Oggi, la scelta vegetariana, se intelligente, gustosa, bene equilibrata, da prodotti locali e naturali, assume su di sé una connotazione ecologica che si affianca a quella etica e per la quale, oltre al riconoscere un valore vitale intrinseco agli animali non umani, dichiara la propria volontà di non collaborare e anzi di opporsi al sistema economico alimentare che sta recando enormi danni al pianeta e alle nuove generazioni.

Si tratta di una scelta importante che ha una sua connotazione spirituale e alla quale (a meno che non si cresca in una famiglia con queste abitudini) normalmente si giunge per gradi ma comunque in tempi relativamente brevi.

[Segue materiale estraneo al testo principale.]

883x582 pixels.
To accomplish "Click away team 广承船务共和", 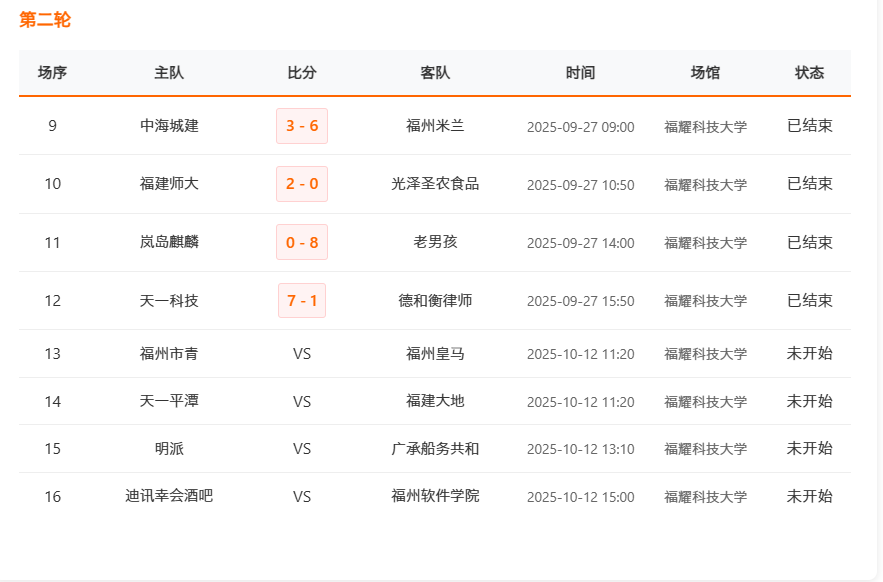I will 435,449.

Non sappiamo se il futuro sarà vegetariano o vegano, certo è che se l'industria dell'allevamento e i consumi di prodotti animali dovessero restare quelli attuali o addirittura aumentare, le criticità che ne derivano -già estremamente serie- potrebbero presto diventare irreparabili. Dunque, quello che occorre è una diminuzione nel consumo di carni in generale e un rapido abbandono delle pratiche intensive oltre a una rielaborazione concettuale del cibo in quanto alimento, di certo il più nutriente e gradevole possibile, ma anche sobrio e liberato da una "mitologia" che ha finito per stravolgerne completamente la funzione e il significato.

Ben oltre l'aspetto salutistico, la scelta vegetariana si pone pertanto come una pratica ed una prospettiva pienamente realizzabile in quanto contiene un approccio amorevole nei confronti di ciò che è vivente, una visione più armonica del pianeta e della natura ed è per questi motivi che un vegetariano coerente tende ad evitare l'acquisto di vestiario di origine animale, usa cosmetici, prodotti per l'igiene personale e per la pulizia della casa non testati su animali, e in generale non compra altre merci con parti animali.

E' in questo senso che si può parlare pienamente di vegetarianesimo come scelta di vita non violenta, consapevole e non dissipativa, come assunzione di responsabilità, come atto individuale che ha una ricaduta sociale e politica: una visione che intende esercitare e promuovere un'idea diversa dello stare al mondo.